Bob Sullivan -- the go-to-guy in ye olde MSM for identity theft coverage -- sheds a little more light on what happened with the computer and hard disk stolen from a Veterans Administration data analyst.
The FBI has done some forensic work on the laptop and says it can't find any evidence that the data was accessed.† InfoWorld's Robert Grimes chimes in to say, Rumsfeld style, that the absence of evidence is not the evidence of absence, since any fool could have simply cloned the disk and then accessed the database on the cloned disk.
Now, there's also some back in forth in the VA about whether the data analyst was authorized to take the data home.† The analyst, who has been fired, says he has a letter authorizing him to take the data home, while the VA says the letter is for a different computer.

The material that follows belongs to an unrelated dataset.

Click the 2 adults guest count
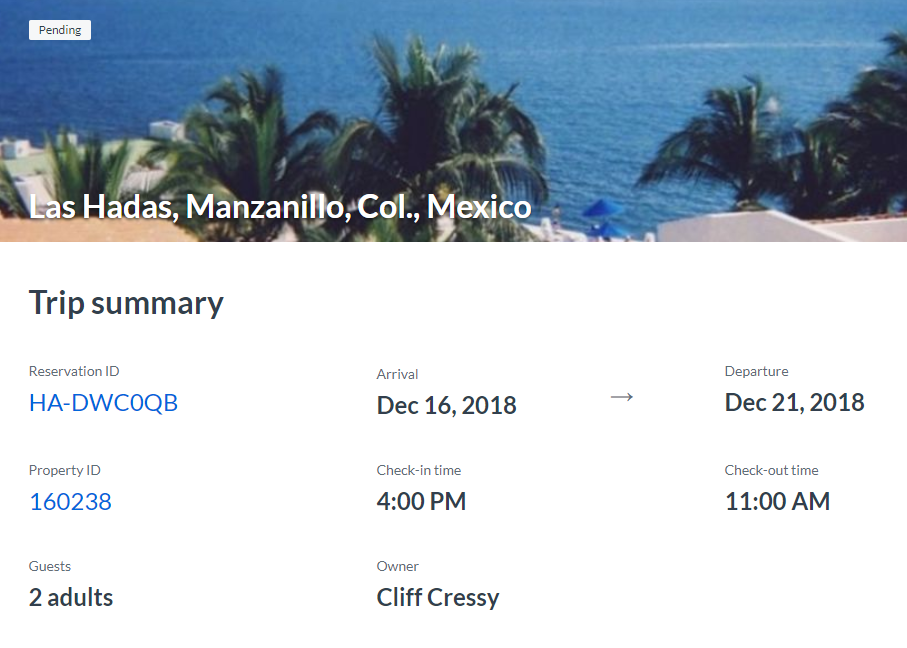The width and height of the screenshot is (907, 648). pyautogui.click(x=71, y=598)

But, no one seems to be asking the pertinent question, which is why was the analyst working with live social security numbers?
If you are just using them as identification numbers, it would not have been very hard to use a hashing and salting algorithm to create unique IDs based on each number and that process is reversible if you really need to get back to the real numbers (say the analyst was adding a risk analysis score to each person and wanted to add that later back to the database at the VA).
The other possibility is that the analyst was trying to do some work with what little information coded in them -- in which case the last four digits could have been excised since they don't mean anything but are fairly key to identity theft.
Either way, the whole operation was risky from the start.